• Extracted data
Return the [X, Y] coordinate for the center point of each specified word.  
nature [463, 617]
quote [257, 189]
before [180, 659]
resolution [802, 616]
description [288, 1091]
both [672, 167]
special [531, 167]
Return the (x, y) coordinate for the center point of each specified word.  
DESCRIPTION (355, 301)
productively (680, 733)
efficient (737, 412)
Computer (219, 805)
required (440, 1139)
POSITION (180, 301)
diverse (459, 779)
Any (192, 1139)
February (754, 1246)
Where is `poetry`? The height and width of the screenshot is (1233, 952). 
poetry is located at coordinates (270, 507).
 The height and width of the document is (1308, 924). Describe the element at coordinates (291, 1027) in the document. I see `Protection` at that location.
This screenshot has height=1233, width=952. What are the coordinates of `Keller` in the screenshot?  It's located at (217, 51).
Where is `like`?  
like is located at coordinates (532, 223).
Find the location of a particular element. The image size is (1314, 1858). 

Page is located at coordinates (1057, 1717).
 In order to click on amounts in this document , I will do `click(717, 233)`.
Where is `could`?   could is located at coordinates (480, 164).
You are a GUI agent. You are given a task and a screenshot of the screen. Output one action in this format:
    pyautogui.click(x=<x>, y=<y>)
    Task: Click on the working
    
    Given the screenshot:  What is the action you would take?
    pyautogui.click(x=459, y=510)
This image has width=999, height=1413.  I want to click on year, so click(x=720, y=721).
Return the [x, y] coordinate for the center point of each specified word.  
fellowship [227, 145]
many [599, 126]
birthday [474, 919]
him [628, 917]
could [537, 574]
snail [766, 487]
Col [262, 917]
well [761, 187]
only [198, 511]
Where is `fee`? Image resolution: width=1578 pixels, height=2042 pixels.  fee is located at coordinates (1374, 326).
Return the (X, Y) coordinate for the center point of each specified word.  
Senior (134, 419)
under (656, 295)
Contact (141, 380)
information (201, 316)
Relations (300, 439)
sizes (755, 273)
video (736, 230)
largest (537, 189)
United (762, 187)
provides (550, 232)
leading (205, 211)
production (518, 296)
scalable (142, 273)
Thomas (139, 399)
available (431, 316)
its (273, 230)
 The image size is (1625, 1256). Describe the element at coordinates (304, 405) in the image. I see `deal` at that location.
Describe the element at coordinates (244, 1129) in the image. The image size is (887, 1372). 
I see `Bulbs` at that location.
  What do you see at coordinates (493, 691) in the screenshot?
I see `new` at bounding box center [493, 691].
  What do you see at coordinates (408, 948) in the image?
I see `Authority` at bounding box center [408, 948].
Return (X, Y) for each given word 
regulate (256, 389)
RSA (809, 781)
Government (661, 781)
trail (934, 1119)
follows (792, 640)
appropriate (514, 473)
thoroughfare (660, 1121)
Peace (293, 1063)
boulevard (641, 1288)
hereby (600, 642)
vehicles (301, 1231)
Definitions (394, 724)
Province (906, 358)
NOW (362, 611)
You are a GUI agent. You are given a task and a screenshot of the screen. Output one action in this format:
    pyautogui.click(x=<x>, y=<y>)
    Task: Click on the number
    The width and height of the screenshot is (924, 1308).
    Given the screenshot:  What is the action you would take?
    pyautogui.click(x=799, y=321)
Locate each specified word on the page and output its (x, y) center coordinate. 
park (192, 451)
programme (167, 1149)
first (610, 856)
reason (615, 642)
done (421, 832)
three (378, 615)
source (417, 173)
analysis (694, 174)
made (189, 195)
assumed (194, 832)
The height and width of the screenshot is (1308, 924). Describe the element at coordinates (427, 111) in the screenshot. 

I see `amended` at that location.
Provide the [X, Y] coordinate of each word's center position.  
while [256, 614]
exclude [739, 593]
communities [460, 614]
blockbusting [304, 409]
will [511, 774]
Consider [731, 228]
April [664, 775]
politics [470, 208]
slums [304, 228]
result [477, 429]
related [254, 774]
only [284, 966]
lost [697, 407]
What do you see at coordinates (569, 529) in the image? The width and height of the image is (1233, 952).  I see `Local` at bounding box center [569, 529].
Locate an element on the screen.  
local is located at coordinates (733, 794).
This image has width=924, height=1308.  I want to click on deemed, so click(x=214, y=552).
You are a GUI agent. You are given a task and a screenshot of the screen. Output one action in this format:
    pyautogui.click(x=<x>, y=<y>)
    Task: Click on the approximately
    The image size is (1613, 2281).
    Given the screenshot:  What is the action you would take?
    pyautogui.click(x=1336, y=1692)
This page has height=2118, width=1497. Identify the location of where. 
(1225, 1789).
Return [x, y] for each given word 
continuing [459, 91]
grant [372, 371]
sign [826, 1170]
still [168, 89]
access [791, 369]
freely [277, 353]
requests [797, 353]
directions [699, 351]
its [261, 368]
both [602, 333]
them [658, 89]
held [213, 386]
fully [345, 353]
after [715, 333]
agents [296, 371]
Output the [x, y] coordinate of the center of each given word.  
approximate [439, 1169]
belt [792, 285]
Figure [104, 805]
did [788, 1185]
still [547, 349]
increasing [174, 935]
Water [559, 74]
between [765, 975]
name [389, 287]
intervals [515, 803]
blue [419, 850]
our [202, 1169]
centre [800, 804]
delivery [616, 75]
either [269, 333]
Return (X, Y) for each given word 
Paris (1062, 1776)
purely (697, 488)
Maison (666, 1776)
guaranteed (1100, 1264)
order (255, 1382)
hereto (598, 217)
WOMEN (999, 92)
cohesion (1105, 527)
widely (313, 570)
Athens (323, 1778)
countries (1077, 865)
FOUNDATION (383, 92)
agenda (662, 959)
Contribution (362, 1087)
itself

• Set problem
Render every line of the entries above as a JSON array of strings, one string per line, leaving out blank lines.

• Solution for this problem
[
  "Return the [X, Y] coordinate for the center point of each specified word.  ",
  "nature [463, 617]",
  "quote [257, 189]",
  "before [180, 659]",
  "resolution [802, 616]",
  "description [288, 1091]",
  "both [672, 167]",
  "special [531, 167]",
  "Return the (x, y) coordinate for the center point of each specified word.  ",
  "DESCRIPTION (355, 301)",
  "productively (680, 733)",
  "efficient (737, 412)",
  "Computer (219, 805)",
  "required (440, 1139)",
  "POSITION (180, 301)",
  "diverse (459, 779)",
  "Any (192, 1139)",
  "February (754, 1246)",
  "Where is `poetry`? The height and width of the screenshot is (1233, 952). ",
  "poetry is located at coordinates (270, 507).",
  " The height and width of the document is (1308, 924). Describe the element at coordinates (291, 1027) in the document. I see `Protection` at that location.",
  "This screenshot has height=1233, width=952. What are the coordinates of `Keller` in the screenshot?  It's located at (217, 51).",
  "Where is `like`?  ",
  "like is located at coordinates (532, 223).",
  "Find the location of a particular element. The image size is (1314, 1858). ",
  "Page is located at coordinates (1057, 1717).",
  " In order to click on amounts in this document , I will do `click(717, 233)`.",
  "Where is `could`?   could is located at coordinates (480, 164).",
  "You are a GUI agent. You are given a task and a screenshot of the screen. Output one action in this format:",
  "    pyautogui.click(x=<x>, y=<y>)",
  "    Task: Click on the working",
  "    Given the screenshot:  What is the action you would take?",
  "    pyautogui.click(x=459, y=510)",
  "This image has width=999, height=1413.  I want to click on year, so click(x=720, y=721).",
  "Return the [x, y] coordinate for the center point of each specified word.  ",
  "fellowship [227, 145]",
  "many [599, 126]",
  "birthday [474, 919]",
  "him [628, 917]",
  "could [537, 574]",
  "snail [766, 487]",
  "Col [262, 917]",
  "well [761, 187]",
  "only [198, 511]",
  "Where is `fee`? Image resolution: width=1578 pixels, height=2042 pixels.  fee is located at coordinates (1374, 326).",
  "Return the (X, Y) coordinate for the center point of each specified word.  ",
  "Senior (134, 419)",
  "under (656, 295)",
  "Contact (141, 380)",
  "information (201, 316)",
  "Relations (300, 439)",
  "sizes (755, 273)",
  "video (736, 230)",
  "largest (537, 189)",
  "United (762, 187)",
  "provides (550, 232)",
  "leading (205, 211)",
  "production (518, 296)",
  "scalable (142, 273)",
  "Thomas (139, 399)",
  "available (431, 316)",
  "its (273, 230)",
  " The image size is (1625, 1256). Describe the element at coordinates (304, 405) in the image. I see `deal` at that location.",
  "Describe the element at coordinates (244, 1129) in the image. The image size is (887, 1372). ",
  "I see `Bulbs` at that location.",
  "  What do you see at coordinates (493, 691) in the screenshot?",
  "I see `new` at bounding box center [493, 691].",
  "  What do you see at coordinates (408, 948) in the image?",
  "I see `Authority` at bounding box center [408, 948].",
  "Return (X, Y) for each given word ",
  "regulate (256, 389)",
  "RSA (809, 781)",
  "Government (661, 781)",
  "trail (934, 1119)",
  "follows (792, 640)",
  "appropriate (514, 473)",
  "thoroughfare (660, 1121)",
  "Peace (293, 1063)",
  "boulevard (641, 1288)",
  "hereby (600, 642)",
  "vehicles (301, 1231)",
  "Definitions (394, 724)",
  "Province (906, 358)",
  "NOW (362, 611)",
  "You are a GUI agent. You are given a task and a screenshot of the screen. Output one action in this format:",
  "    pyautogui.click(x=<x>, y=<y>)",
  "    Task: Click on the number",
  "    The width and height of the screenshot is (924, 1308).",
  "    Given the screenshot:  What is the action you would take?",
  "    pyautogui.click(x=799, y=321)",
  "Locate each specified word on the page and output its (x, y) center coordinate. ",
  "park (192, 451)",
  "programme (167, 1149)",
  "first (610, 856)",
  "reason (615, 642)",
  "done (421, 832)",
  "three (378, 615)",
  "source (417, 173)",
  "analysis (694, 174)",
  "made (189, 195)",
  "assumed (194, 832)",
  "The height and width of the screenshot is (1308, 924). Describe the element at coordinates (427, 111) in the screenshot. ",
  "I see `amended` at that location.",
  "Provide the [X, Y] coordinate of each word's center position.  ",
  "while [256, 614]",
  "exclude [739, 593]",
  "communities [460, 614]",
  "blockbusting [304, 409]",
  "will [511, 774]",
  "Consider [731, 228]",
  "April [664, 775]",
  "politics [470, 208]",
  "slums [304, 228]",
  "result [477, 429]",
  "related [254, 774]",
  "only [284, 966]",
  "lost [697, 407]",
  "What do you see at coordinates (569, 529) in the image? The width and height of the image is (1233, 952).  I see `Local` at bounding box center [569, 529].",
  "Locate an element on the screen.  ",
  "local is located at coordinates (733, 794).",
  "This image has width=924, height=1308.  I want to click on deemed, so click(x=214, y=552).",
  "You are a GUI agent. You are given a task and a screenshot of the screen. Output one action in this format:",
  "    pyautogui.click(x=<x>, y=<y>)",
  "    Task: Click on the approximately",
  "    The image size is (1613, 2281).",
  "    Given the screenshot:  What is the action you would take?",
  "    pyautogui.click(x=1336, y=1692)",
  "This page has height=2118, width=1497. Identify the location of where. ",
  "(1225, 1789).",
  "Return [x, y] for each given word ",
  "continuing [459, 91]",
  "grant [372, 371]",
  "sign [826, 1170]",
  "still [168, 89]",
  "access [791, 369]",
  "freely [277, 353]",
  "requests [797, 353]",
  "directions [699, 351]",
  "its [261, 368]",
  "both [602, 333]",
  "them [658, 89]",
  "held [213, 386]",
  "fully [345, 353]",
  "after [715, 333]",
  "agents [296, 371]",
  "Output the [x, y] coordinate of the center of each given word.  ",
  "approximate [439, 1169]",
  "belt [792, 285]",
  "Figure [104, 805]",
  "did [788, 1185]",
  "still [547, 349]",
  "increasing [174, 935]",
  "Water [559, 74]",
  "between [765, 975]",
  "name [389, 287]",
  "intervals [515, 803]",
  "blue [419, 850]",
  "our [202, 1169]",
  "centre [800, 804]",
  "delivery [616, 75]",
  "either [269, 333]",
  "Return (X, Y) for each given word ",
  "Paris (1062, 1776)",
  "purely (697, 488)",
  "Maison (666, 1776)",
  "guaranteed (1100, 1264)",
  "order (255, 1382)",
  "hereto (598, 217)",
  "WOMEN (999, 92)",
  "cohesion (1105, 527)",
  "widely (313, 570)",
  "Athens (323, 1778)",
  "countries (1077, 865)",
  "FOUNDATION (383, 92)",
  "agenda (662, 959)",
  "Contribution (362, 1087)",
  "itself"
]